Im Haushaltsentwurf der Staatsregierung für 2025 und 2026 drohen der SAS keine Einschnitte. Auch auf Bundesebene gibt es noch keinen Haushalt für das laufende Jahr, weswegen noch nicht klar ist, wie sich der Bund beteiligt. Allerdings haben sich Union und SPD auf Bundesebene klar zu den Zusagen des Kohleausstiegs bekannt. Eine Kürzung scheint umso ferner zu liegen, als ein 500-Milliarden schweres Programm für Infrastruktur beschlossen wurde. Auch das entsprechende Ausführungsgesetz fehlt aber noch.

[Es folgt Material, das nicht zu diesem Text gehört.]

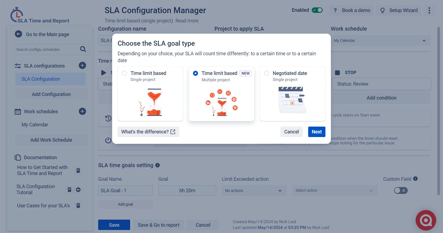This screenshot has width=443, height=233.
Task: Turn on the Custom Field toggle
Action: click(x=401, y=190)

2027 beginnt die nächste Förderperiode und es muss ein neuer Haushalt her. Zudem haben CDU und SPD vereinbart, mit eben diesem Haushalt den Fördervollzug auf fünf Bewiligungstellen zu begrenzen – zu denen die SAS nicht gehört. Weiterhin steht, scheinbar entgegen der Bekenntnisse zu Abbau und Verschlankung, die Gründung eines Landesamt für Regionalentwicklung im Raum. Auf Begehren der CDU landete es im Koalitionsvertrag. Der CDU-Abgeordnete und ehemalige Minister für Regionalentwicklung Thomas Schmidt hatte laut Informationen von Neue Lausitz die Idee dazu. Das Ministerium heißt heute SMIL und Regina Kraushaar (CDU) ist die Chefin.
Welche Auswirkungen die Förderreform auf die SAS haben würde und ob es bereits einen Zeitplan gebe wisse man nicht, hieß es vom SMIL. Zuständig sei das Finanziministerium. Die Formulierung im Koalitionsvertag lässt vermuten, dass sich das Landesamt und die SAS in ihren Aufgaben überschneiden würden, will man doch „das Know-How aus dem den Strukturwandel begleitenden Projektmanagement“ mit anderen Fähigkeiten bündeln.